Tutti i soldi in grandi opere, mentre lo smantellamento della spesa sociale porterà ad un impoverimento generale, ad un abbassamento ulteriore del potere d’acquisto dei salari, ad un peggioramento sostanziale delle condizioni di vita. Appare dunque chiaro che l’esempio del movimento dell’Onda deve essere raccolto.
La crisi la fronteggiamo con le lotte.
All’ordine del giorno oggi, come ci dicono gli operai tedeschi, c’e’ questo, un movimento europeo contro la crisi, un insorgenza sociale capace di fermare i piani di distruzione dei governi. Nel nostro paese questo vuol dire innanzitutto la necessita’ di connettere le lotte.
Da un lato la speranza nella capacità del movimento dell’Onda di riuscire ad essere anche molto di più di quello che e’ oggi, ovvero essere il vettore di costruzione di un opposizione sociale alla crisi; dall’altro la necessità, proprio sulle grandi opere, che le comunità resistenti comprendano la portata dell’attacco che diventa molto più grande e molto più complesso.
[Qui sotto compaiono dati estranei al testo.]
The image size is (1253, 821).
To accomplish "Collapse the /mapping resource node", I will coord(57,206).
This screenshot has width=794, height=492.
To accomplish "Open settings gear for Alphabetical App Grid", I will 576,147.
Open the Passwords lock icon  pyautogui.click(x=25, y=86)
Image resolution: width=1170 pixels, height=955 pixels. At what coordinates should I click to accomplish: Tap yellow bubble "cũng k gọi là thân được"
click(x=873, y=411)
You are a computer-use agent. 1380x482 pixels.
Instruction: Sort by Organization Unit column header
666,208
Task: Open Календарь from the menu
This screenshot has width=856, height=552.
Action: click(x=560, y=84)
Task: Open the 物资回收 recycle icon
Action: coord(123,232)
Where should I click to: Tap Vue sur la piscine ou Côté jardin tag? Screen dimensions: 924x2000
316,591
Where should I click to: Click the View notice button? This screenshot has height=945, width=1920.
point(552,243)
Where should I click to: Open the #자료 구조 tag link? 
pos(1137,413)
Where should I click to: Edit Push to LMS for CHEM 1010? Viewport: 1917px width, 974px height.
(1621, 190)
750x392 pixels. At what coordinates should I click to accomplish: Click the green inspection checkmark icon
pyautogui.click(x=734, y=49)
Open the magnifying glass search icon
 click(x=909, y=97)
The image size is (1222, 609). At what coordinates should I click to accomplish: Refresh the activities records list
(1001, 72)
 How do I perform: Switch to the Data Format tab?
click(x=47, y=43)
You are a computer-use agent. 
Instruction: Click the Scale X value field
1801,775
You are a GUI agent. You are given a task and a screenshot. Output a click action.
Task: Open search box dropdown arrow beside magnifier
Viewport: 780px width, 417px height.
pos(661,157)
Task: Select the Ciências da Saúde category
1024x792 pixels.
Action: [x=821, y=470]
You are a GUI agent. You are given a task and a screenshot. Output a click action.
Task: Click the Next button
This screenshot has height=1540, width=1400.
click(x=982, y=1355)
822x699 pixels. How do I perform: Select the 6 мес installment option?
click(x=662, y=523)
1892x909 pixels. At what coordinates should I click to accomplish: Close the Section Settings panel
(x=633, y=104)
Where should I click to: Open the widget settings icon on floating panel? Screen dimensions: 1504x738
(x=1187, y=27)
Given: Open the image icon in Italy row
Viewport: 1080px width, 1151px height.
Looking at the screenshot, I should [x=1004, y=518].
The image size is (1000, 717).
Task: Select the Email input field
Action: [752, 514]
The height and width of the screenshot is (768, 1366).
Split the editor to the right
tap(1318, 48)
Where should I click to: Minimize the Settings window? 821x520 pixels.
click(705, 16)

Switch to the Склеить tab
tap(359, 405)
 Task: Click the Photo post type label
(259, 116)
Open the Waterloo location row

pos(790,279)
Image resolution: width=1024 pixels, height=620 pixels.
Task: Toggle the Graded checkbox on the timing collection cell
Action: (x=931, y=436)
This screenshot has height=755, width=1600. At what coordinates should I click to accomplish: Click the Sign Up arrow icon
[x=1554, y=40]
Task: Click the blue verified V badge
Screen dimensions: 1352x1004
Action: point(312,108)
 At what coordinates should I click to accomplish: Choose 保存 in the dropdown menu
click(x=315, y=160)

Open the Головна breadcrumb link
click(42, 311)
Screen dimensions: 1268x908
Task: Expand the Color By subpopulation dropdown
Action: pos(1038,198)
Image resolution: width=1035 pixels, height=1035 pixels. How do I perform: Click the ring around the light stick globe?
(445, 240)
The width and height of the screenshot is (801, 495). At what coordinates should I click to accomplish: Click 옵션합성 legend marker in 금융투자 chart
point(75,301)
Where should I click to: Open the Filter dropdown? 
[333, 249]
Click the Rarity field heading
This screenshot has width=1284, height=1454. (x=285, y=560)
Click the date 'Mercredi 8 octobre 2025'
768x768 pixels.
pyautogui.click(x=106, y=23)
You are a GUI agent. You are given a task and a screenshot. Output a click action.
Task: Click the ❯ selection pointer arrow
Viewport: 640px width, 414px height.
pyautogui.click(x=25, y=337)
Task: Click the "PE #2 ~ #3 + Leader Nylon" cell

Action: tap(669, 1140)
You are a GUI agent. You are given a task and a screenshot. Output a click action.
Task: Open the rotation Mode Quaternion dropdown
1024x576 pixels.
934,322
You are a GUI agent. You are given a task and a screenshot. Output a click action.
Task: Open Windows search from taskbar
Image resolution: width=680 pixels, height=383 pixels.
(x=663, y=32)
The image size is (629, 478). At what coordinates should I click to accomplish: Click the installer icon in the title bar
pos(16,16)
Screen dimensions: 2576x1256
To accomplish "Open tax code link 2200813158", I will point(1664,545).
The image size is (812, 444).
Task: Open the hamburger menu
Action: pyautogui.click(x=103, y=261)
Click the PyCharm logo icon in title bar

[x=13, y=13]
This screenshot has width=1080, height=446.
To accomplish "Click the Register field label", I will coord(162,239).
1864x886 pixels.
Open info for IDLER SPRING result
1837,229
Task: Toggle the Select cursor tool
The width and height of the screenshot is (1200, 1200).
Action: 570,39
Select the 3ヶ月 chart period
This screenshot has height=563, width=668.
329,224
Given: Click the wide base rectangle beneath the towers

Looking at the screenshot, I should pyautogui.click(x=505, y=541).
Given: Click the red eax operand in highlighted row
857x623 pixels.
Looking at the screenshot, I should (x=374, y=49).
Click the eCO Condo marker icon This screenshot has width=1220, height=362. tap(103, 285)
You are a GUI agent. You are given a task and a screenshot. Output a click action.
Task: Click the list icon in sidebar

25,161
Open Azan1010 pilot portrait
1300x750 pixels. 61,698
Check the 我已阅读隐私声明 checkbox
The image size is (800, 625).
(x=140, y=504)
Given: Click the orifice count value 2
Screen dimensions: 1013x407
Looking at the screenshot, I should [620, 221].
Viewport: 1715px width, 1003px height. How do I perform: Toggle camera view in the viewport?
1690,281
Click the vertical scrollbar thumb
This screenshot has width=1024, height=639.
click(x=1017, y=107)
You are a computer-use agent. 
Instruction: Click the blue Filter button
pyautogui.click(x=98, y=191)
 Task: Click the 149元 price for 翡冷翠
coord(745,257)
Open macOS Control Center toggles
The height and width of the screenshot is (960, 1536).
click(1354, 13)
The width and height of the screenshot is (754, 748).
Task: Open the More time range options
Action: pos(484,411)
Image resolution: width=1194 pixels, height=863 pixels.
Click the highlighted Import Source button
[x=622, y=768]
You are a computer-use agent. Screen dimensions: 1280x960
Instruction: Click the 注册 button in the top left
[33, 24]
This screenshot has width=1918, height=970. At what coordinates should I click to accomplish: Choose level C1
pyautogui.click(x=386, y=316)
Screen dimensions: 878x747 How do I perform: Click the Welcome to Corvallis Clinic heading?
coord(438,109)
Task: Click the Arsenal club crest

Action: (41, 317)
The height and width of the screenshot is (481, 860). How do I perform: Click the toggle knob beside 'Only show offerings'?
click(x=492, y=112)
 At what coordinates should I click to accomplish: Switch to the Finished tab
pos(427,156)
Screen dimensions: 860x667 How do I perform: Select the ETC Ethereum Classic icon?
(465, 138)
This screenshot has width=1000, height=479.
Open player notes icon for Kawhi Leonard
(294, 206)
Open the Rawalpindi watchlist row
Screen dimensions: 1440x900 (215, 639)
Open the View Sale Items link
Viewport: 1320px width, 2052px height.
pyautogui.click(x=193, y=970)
Nel mezzo il mondo del lavoro, quello pubblico e quello autonomo, tra ristrutturazzioni e privatizzazioni che vedono un costo salatissimo in termini di esuberi e peggioramento della qualità del lavoro stesso.
Il decreto sulle grandi opere risulta essere un nodo strategico per il governo, e deve necessariamente rappresentare un ulteriore passaggio di costruzione dal basso dell’opposizione sociale alla crisi, ovvero il procedere di un processo di ricomposizione sociale capace di essere protagonista del conflitto ed inceppare e destrutturare i tentativi di governare la crisi attraverso la distruzione delle garanzie sociali. Un processo di autovalorizzazione delle lotte capace di sabotare il dominio.